Saturday, November 15, 2008


It's been a couple of months so it's high time we had another post on the world's finest chess opening the French Exchange.

In the comments box to the original post in this series Angus said,

"I take it you'll be showing some interesting lines for Black (and not White)."

and thus far that's pretty much how it's worked out. I always meant to get around to looking at the variation from White's point of view but never quite managed it. It's only been a year after all. Give me a chance!

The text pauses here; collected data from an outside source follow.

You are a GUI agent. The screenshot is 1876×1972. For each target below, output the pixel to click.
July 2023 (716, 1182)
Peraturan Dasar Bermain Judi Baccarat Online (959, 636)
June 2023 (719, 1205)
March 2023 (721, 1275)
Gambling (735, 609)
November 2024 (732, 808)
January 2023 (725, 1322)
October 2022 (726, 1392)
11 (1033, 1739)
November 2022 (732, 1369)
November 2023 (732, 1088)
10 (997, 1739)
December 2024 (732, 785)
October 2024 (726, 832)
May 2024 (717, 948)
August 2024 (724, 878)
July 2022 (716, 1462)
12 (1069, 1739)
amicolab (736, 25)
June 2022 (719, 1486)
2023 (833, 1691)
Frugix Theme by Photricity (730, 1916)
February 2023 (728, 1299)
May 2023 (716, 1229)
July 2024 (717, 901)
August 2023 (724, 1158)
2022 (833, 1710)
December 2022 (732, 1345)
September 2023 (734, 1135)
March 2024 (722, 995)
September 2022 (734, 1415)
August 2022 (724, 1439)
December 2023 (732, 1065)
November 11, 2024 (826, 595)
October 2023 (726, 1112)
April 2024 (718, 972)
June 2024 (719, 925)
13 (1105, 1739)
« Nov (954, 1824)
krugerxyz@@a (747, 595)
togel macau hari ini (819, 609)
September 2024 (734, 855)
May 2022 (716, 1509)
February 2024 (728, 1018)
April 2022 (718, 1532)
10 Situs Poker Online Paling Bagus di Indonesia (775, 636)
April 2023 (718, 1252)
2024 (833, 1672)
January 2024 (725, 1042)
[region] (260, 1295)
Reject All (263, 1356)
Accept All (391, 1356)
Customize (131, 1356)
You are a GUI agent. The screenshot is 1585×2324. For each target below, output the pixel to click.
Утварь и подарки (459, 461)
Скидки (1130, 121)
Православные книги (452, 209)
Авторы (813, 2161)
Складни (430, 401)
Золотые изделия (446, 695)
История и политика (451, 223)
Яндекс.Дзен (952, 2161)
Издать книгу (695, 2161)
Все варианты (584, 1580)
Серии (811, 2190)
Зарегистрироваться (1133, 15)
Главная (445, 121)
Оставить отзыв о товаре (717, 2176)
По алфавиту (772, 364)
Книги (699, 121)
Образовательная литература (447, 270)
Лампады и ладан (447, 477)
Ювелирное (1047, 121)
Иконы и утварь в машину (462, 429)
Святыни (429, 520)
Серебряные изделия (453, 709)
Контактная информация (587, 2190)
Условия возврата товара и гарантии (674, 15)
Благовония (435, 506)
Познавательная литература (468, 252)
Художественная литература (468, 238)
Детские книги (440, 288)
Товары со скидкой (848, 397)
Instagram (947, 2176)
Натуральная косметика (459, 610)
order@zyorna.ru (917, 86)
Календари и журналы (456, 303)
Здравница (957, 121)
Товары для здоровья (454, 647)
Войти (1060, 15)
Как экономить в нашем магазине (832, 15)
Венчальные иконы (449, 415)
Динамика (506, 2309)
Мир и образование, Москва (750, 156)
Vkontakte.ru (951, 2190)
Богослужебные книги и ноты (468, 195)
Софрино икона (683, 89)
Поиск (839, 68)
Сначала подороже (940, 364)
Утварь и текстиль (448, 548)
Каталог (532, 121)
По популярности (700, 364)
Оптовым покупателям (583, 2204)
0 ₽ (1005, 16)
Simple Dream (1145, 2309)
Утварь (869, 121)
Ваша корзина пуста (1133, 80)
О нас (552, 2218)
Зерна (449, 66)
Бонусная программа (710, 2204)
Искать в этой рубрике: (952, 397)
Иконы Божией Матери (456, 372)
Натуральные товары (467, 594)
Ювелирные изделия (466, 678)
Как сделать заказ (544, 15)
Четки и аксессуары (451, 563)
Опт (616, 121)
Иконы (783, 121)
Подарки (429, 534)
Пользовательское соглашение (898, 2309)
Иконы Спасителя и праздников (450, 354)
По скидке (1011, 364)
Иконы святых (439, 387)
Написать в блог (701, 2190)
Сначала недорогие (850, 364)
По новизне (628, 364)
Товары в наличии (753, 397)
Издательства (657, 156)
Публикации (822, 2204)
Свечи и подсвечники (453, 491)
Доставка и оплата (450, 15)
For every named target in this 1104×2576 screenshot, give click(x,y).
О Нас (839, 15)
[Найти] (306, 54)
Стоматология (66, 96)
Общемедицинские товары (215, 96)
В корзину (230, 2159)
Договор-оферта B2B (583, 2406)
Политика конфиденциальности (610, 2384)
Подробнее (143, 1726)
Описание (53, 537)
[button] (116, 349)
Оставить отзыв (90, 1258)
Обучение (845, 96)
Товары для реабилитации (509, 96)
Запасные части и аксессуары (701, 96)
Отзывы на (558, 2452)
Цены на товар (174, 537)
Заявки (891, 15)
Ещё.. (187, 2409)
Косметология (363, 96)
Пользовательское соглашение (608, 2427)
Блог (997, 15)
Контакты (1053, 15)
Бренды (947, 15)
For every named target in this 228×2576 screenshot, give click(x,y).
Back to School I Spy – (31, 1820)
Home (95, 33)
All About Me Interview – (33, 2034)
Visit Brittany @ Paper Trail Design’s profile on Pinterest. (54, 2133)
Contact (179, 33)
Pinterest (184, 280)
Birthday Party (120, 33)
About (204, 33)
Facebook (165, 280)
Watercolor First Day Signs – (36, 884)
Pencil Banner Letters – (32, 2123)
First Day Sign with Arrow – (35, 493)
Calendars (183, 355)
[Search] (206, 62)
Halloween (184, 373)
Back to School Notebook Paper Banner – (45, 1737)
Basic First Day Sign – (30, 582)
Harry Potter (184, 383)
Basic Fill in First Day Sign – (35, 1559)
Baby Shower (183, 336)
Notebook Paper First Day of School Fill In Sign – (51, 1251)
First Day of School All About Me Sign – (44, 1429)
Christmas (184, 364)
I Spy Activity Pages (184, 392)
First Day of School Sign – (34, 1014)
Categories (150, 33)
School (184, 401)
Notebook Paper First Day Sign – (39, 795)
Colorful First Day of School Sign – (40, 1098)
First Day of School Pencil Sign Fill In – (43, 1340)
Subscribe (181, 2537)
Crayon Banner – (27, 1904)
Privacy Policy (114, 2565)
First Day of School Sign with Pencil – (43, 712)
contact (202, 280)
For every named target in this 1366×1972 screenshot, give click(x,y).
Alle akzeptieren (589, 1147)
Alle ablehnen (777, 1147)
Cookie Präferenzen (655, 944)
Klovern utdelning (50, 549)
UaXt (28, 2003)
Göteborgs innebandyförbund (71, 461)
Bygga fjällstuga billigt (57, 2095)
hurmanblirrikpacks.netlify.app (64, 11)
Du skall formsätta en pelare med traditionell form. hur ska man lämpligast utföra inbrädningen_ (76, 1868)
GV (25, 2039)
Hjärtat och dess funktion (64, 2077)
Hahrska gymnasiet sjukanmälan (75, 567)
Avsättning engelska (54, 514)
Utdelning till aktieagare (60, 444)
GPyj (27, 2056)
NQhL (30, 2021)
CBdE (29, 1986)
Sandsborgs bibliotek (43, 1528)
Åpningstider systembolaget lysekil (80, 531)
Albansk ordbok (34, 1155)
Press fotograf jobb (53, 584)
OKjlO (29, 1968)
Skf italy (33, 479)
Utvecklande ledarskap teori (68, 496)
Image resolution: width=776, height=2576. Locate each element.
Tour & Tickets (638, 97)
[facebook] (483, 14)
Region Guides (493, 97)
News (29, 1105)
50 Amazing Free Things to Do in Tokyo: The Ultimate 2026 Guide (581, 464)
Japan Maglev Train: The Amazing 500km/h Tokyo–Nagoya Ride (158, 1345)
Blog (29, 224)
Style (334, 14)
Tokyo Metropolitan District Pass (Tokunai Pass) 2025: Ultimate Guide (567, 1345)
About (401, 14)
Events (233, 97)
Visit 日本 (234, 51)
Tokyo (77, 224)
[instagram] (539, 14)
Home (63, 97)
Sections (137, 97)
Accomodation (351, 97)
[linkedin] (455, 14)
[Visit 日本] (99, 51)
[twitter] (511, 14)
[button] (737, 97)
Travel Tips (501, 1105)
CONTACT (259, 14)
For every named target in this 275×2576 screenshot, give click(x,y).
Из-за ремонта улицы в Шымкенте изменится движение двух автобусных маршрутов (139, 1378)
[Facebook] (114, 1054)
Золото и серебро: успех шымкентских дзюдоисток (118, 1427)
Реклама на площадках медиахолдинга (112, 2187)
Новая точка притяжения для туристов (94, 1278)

Yesterday, EJH pointed me in the direction of Nigel Short's game against Anand's second Peter Heine Nielsen from the second round of the Dresden Olympiad. True the game started off as a Petroff but when White eschewed the traditional 5. d4 in favour of nudging the knight back to f6 it transposed to a position often reached after

1. e4 e6, 2. d4 d5, 3. exd5 exd5, 4. Nf3 Nf6

Aside from getting both sides one move nearer to the time control I believe this move order shuffle must be more in White's interests than Black's. 4. Nf3 seems to be White's most promising move after swapping pawns but I'm not at all sure Black really wants his knight on f6 in response. It must be playable of course but with 5. d3 in the Petroff White, at the very least, avoids several promising alternatives available to Black with the traditional French move order.

What of the game itself? Well Nielsen (Heine Nielsen? I'm never sure how many names count as his surname) blundered at the end of course but his position was very difficult in any event - so says Fritz anyway.

It may not be the most thrilling game of chess ever played but my point is if a 2600+ GM can lose with it does the opening really deserve the drawish reputation it seems to have at club level? I think not.

1 comment:

ejh said...

I'm never sure how many how many names count as his surname

Also see "Plantagenet Somerset Fry", although obviously in that instance the main issue is the silliness of the name rather than how much to render as the surname. Which is, as it goes, a real problem for library cataloguers.